Tags can serve many purposes. One popular use is ‘red tagging’, used to mark items which need reviewing. It may be for example you want to delete a field but are unsure if anyone in the organisation still uses it. You can tag it, then you or someone else can check it out later.
It’s possible to add multiple tags to each object, so continuing that example, a junior developer could mark a field as ‘to delete’, then a manager could add a ‘verified’ tag to mean the deletion can go ahead.
Another use could be for grouping together all tables and fields used for a particular project. For example, if you’re working on a stock control project, you may like to tag tables ‘stock items’, ‘stock changes’ and ‘suppliers’, so you can then find and access them easily as you work.
Tags can be added from the editing panels for tables and fields. They can be seen when developer mode is toggled on, whenever a table or field is visible on the screen, whether that’s on the developer homepage, when looking at a record from a table or a view.
Finally, on the developer homepage, you can see all tables marked with a certain tag, by selecting that tag from the dropdown at the top centre of the screen. Any table with that tag will be shown, but also any table that has a field in it with that tag. In the connections diagram, tables linked to the tagged table are also shown, so you can explore outwards from the tagged tables.

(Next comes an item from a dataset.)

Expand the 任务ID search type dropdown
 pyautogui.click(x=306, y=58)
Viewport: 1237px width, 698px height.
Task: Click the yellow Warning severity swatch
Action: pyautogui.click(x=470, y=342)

Inline editing improvements
The inline editing feature we rolled out by default a couple of weeks ago has gained some usability improvements – column widths will now auto-size to the content in them, so there’s less wasted screen space and you can see more columns at once.
Simultaneous login change
As we mentioned back in December, simultaneous logins on different devices by the same username will now be disallowed. Logging on in one place will automatically log out any sessions a user has in another.
Exceptions are for administrators (admins often find it helpful to have more than one session open in different browsers) and for people using multiple tabs in the same browser (e.g. using incognito mode in the browser).
Remember, if you’re wanting to allow access to suppliers, partners, the public or anyone else outside your organisation, you can look at our community users feature for cost effective access.
Allowable data volume increase
We’ve recently increased the number of records that can be created in any one table, from just over two billion, to a bit under ten million trillion, or in scientific notation 10 ^ 19 (one followed by nineteen zeros).
Now whereas there’s absolutely no possibility of anyone storing that number of records any time soon, as data volumes increase there is a distinct possibility of people wanting to create more than two billion at some point. Note that this limit is the number of rows that can be created in a table, not necessarily the number that you want to store at any one time. So even if old rows are deleted, the count keeps going up.
This change takes effect for new tables created from now on. Old tables will keep the two billion limit for now, but the system will email a warning message to administrators when one billion rows is reached. If that happens we will manually upgrade the table for you.
This change also increases the number that can be calculated or stored in a whole number field, from the two billion limit to the same 10 ^ 19.